Accoutrement: things you put on a cheese board to sex up the platter. Think honey, jam, crackers, juicy pickles, and plump olives.
Affine: to age cheese. It means “refine” in French and refers to the art of curing a cheese in a carefully controlled environment to help develop all the molds and bacteria in and on the cheese.
Affineur: a cheese nanny. This is someone who takes care of cheese wheels as they age and mature.
Ammoniated: this is a term that describes cheese that smells or tastes of ammonia. This is not a good thing – it means a cheese was mishandled or has overripened. If your cheese smells like a litter box, don’t eat it.
Annatto: this is what cheesemakers add to cheddar and Mimolette to make it orange. It’s an all-natural vegetable-derived dye that’s virtually tasteless and odorless.

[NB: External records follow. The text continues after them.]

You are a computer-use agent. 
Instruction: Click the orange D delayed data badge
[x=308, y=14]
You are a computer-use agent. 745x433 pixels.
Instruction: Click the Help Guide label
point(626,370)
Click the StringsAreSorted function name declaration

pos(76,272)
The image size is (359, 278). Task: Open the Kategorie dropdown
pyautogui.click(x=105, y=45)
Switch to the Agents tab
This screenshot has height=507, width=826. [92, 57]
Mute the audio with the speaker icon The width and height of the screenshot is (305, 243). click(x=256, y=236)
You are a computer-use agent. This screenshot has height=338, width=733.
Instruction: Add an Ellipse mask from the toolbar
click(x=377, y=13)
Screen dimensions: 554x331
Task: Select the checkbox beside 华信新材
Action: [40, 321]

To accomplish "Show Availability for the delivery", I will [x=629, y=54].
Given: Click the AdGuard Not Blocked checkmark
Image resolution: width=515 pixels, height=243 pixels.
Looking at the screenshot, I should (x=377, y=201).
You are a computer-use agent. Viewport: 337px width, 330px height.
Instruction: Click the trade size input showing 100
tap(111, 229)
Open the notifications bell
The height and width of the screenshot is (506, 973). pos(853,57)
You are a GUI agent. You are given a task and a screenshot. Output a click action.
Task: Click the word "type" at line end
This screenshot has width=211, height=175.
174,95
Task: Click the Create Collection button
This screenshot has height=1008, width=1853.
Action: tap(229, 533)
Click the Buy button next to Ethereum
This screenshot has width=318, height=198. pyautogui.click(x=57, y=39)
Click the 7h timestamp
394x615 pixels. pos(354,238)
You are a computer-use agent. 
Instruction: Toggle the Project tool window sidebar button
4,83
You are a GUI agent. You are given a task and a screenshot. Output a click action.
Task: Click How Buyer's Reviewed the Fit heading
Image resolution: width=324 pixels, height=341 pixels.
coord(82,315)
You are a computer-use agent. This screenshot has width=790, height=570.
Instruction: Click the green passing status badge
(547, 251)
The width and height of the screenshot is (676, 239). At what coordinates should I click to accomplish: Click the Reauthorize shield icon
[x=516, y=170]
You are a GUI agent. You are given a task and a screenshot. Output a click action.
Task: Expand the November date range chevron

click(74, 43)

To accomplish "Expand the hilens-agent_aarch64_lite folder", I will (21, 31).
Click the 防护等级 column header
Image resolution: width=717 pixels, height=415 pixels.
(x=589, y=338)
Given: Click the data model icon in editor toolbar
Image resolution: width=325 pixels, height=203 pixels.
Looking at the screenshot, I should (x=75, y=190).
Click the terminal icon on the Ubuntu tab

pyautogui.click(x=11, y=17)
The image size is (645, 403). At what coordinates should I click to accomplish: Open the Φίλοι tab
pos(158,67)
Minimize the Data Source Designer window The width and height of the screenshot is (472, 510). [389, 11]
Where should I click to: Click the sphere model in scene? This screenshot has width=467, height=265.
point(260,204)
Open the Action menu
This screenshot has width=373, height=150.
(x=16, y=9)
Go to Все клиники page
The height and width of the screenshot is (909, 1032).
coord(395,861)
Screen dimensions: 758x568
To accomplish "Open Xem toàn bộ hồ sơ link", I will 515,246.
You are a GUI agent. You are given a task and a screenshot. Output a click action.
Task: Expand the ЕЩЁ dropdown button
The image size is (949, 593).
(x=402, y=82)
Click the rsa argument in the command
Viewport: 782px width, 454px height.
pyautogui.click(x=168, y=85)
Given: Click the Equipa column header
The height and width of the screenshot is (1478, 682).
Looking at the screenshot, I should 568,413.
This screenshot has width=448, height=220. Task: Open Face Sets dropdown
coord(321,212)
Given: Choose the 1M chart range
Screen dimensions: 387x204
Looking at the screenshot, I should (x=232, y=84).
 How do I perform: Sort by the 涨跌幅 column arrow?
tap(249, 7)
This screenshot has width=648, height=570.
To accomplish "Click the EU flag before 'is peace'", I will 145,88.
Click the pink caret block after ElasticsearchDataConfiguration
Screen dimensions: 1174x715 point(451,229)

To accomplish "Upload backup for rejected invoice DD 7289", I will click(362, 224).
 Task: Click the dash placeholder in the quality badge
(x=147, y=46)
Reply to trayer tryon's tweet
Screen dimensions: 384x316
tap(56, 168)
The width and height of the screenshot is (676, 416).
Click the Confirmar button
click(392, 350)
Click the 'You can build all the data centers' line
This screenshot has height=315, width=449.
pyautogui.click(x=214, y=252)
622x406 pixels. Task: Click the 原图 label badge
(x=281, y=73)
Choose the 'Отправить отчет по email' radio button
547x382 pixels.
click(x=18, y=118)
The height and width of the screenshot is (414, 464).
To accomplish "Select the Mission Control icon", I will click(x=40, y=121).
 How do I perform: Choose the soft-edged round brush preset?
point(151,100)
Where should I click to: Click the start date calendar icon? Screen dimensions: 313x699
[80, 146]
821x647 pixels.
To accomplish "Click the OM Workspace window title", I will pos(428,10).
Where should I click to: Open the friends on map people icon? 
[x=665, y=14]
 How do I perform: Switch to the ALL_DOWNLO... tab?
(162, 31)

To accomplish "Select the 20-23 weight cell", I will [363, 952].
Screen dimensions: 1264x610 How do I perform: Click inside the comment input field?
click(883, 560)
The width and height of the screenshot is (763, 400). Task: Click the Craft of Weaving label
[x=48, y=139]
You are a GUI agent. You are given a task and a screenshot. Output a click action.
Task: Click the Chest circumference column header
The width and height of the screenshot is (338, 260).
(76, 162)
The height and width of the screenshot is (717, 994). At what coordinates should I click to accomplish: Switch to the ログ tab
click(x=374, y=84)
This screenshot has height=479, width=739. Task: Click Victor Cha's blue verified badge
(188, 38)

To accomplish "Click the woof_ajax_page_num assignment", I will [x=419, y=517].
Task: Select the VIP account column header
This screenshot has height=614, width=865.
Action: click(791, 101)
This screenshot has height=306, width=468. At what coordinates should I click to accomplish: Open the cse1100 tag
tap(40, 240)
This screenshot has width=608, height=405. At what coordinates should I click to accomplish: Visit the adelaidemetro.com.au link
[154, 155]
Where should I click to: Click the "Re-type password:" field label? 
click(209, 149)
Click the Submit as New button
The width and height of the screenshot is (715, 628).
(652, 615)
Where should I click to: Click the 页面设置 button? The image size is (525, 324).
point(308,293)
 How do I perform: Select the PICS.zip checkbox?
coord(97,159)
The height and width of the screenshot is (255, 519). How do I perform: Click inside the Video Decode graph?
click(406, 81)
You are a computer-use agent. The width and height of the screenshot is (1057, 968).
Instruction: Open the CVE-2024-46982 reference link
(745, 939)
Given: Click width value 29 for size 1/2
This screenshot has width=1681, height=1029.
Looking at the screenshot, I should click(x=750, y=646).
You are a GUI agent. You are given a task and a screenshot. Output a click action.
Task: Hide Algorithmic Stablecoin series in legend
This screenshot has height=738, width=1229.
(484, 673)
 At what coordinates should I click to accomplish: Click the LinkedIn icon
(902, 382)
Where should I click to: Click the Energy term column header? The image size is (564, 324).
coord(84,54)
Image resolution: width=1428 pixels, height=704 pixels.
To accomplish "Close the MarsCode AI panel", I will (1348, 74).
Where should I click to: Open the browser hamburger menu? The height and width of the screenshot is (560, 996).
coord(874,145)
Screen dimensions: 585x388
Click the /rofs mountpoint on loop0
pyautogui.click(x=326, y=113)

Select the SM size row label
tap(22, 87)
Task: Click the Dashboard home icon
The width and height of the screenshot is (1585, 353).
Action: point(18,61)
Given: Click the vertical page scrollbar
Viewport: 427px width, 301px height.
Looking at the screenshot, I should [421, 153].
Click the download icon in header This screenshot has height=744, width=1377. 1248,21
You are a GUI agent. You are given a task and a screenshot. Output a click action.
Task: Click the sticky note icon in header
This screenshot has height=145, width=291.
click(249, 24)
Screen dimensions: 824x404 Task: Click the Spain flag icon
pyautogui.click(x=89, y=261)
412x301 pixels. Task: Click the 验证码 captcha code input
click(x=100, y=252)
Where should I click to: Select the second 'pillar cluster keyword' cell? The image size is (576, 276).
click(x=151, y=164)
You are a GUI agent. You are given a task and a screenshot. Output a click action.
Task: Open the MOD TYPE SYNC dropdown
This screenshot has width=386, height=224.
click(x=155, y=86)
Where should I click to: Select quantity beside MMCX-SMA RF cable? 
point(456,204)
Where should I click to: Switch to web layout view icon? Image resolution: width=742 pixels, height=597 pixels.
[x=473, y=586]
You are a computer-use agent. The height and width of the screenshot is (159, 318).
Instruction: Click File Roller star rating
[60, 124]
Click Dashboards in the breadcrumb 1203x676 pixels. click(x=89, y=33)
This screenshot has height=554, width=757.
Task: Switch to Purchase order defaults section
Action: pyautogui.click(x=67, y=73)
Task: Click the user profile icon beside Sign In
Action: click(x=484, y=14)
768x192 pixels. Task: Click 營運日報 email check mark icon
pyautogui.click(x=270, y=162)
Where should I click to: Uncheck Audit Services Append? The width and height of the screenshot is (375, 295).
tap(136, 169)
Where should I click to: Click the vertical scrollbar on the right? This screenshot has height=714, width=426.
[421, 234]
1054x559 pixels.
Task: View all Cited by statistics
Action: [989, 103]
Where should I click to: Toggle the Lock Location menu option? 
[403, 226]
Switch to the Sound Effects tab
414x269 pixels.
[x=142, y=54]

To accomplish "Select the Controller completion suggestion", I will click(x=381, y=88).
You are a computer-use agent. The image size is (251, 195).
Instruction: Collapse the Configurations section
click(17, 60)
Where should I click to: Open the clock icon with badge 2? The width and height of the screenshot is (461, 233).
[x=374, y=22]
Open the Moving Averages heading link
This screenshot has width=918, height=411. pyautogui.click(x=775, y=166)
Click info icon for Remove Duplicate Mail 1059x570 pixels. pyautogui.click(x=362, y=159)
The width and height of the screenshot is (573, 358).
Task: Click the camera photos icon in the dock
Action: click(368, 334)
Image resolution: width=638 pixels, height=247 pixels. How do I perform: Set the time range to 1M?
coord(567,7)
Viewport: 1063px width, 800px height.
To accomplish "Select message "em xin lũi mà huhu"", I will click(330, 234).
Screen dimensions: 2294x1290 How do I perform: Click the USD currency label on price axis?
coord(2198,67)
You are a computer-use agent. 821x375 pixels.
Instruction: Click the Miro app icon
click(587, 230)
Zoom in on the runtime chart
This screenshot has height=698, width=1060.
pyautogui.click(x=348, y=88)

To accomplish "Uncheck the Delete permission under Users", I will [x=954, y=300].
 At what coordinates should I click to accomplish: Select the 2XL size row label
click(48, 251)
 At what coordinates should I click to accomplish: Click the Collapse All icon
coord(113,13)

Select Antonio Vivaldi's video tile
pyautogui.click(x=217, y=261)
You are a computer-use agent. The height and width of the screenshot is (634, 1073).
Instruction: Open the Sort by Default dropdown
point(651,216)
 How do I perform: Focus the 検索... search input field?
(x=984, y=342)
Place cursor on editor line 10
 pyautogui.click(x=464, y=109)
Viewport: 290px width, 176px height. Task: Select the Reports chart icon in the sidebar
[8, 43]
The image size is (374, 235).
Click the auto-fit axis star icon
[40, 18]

Blue cheese: the funky cheeses with veins and pockets of blue mold, like Roquefort, Stichelton, and Bayley Hazen Blue. They can also have blue molds on the outer rind, too.
Casein: The main protein in milk. This is what coagulates into cheese. It’s also what makes cheese so stretchy.
Cave or Cellar: This is where a lot of cheeses are aged. A cheese cave or cellar has the optimum airflow, temperature, and humidity levels to keep cheese consistently comfortable as they grow up.
Cooked: Some hard cheeses are made by heating or “cooking” the curd to help release extra moisture. This preps the cheese for long periods of aging.
Curdle: When rennet is added to milk, it separates or “curdles” into solids and liquid. Also called “coagulate”.
Cheddaring: This is a process used in making cheddar, obviously. After the cheese is coagulated, the curds are drained, cut into smaller pieces, and pressed into big slabs, which are stacked on top of each other. Then, these slabs are turned. This drains the whey and helps develop that tangy acidity in cheddar. The slabs are then cut up again and molded for aging.
Cheese Monger: Some of the best kinds of people! They’re the knowledgeable cheese lovers who care for cheese and help guide hungry consumers to their destined cheese.
Chevre: the French term for a cheese made from goat milk.
Coagulate: see “curdle.”
Creamline: the soft, sexy layer of ooze right between the rind and paste. It’s one of the best things about cheese.
Defect: The beauty of artisan cheese is that it’s never quite the same. Imperfections keep things interesting and are expected, but occasionally there are also defects, which are any less-than-ideal qualities in a cheese. These can be caused by errors in manufacturing, handling, or contamination and include dents and discolorations on the rind or in the paste.
Double Cream: a cheese that contains a butterfat content of at least 60%. Note: this is calculated in the dry matter, without the water content.
Eyes: the little dots and holes in cheese. Think of a classic Swiss Emmentaler.
Farmstead Cheese: a cheese that is made using milk from animals that live on the same premises as the creamery.
Formaggio: Italian for “cheese.”
Fromage: French for “cheese.”
Molds: these are partly responsible for turning rinds into rich, ecosystems which result in some crazy tasty cheeses. There are a lot of yeasts and bacteria that help with that too.
Paste: the inside layer beneath the rind. It’s basically the “meat” of a cheese.
Pasteurization: the process of heating up milk to kill bacteria.
Queso: Spanish for “cheese.”
Raw Milk: untreated, virgin milk that hasn’t been pasteurized. This milk has all kinds of enzymes and bacteria that bring out unique tastes and textures when they become cheese.
Rind: the protective outer layer that’s basically the cheese’s skin. Some are soft, some are stinky, some are edible, and some are coated in wax or cloth.
Starter Culture: a culture that contains lactic acid, mold spores, enzymes, or other micro-organisms to jumpstart the cheesemaking process.
Washed-rind: a cheese that is washed in a brine or solution to help certain bacteria grow. Most of these guys are stanky AF and often taste like beef and mustard.